Standar ini ditentukan berdasarkan pengeluaran minimum sebesar USD 6,85 per hari atau sekitar Rp38.411 per orang per hari. Jika dihitung per bulan, itu setara dengan Rp1,15 juta per kapita.
Dengan populasi Indonesia yang kini mencapai 285,1 juta jiwa (data Susenas 2024 dari BPS), angka tersebut berarti ada lebih dari 172 juta orang yang masih hidup di bawah garis kemiskinan global.
Jika dibandingkan dengan negara-negara tetangga di Asia Tenggara, posisi Indonesia masuk dalam posisi tertinggi kedua. Di peringkat pertama adalah Laos, yang memiliki persentase penduduk miskin lebih tinggi, yaitu 68,9% dari total populasi 7,8 juta jiwa.

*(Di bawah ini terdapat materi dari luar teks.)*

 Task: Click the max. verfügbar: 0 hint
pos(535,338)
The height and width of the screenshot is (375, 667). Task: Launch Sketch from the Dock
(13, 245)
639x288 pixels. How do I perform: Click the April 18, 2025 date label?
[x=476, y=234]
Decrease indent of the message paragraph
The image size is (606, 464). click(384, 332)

Filipina menyusul dengan 50,6% dari total populasi 115,8 juta orang atau setara 58,59 juta penduduk, lalu Vietnam dengan 18,2% dari total populasi 101 juta orang atau setara 18,38 juta penduduk, Thailand 7,1% dari total populasi 71,9 juta orang atau setara 5,1 juta orang, dan Malaysia hanya 1,3% dari total populasi 35,6 juta orang atau setara 462.800 orang.
Bahkan, dibandingkan dengan negara raksasa seperti China bahkan mencatatkan angka kemiskinan lebih rendah, yakni 11,9% dari total penduduk 1,4 miliar jiwa, atau sekitar 166,6 juta orang.

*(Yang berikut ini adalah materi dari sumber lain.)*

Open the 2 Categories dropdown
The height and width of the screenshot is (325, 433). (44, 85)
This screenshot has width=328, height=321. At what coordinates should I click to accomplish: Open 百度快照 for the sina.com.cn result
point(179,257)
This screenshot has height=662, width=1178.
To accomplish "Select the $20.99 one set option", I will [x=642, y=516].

Perlu dipahami bahwa perhitungan garis kemiskinan ini menggunakan metode Purchasing Power Parity (PPP), bukan kurs biasa. PPP memperhitungkan daya beli masyarakat di masing-masing negara.
Untuk Indonesia, menurut data Bank Dunia, nilai tukar daya beli atau PPP conversion factor Indonesia pada 2017 ada di angka 5.607,5. Itu artinya, standar garis kemiskinan global untuk negara berpendapatan menengah-atas sebesar USD 6,85 per hari kalau dikonversi ke rupiah jadi sekitar Rp 38.411 per orang per hari, atau kira-kira Rp 1,15 juta sebulan.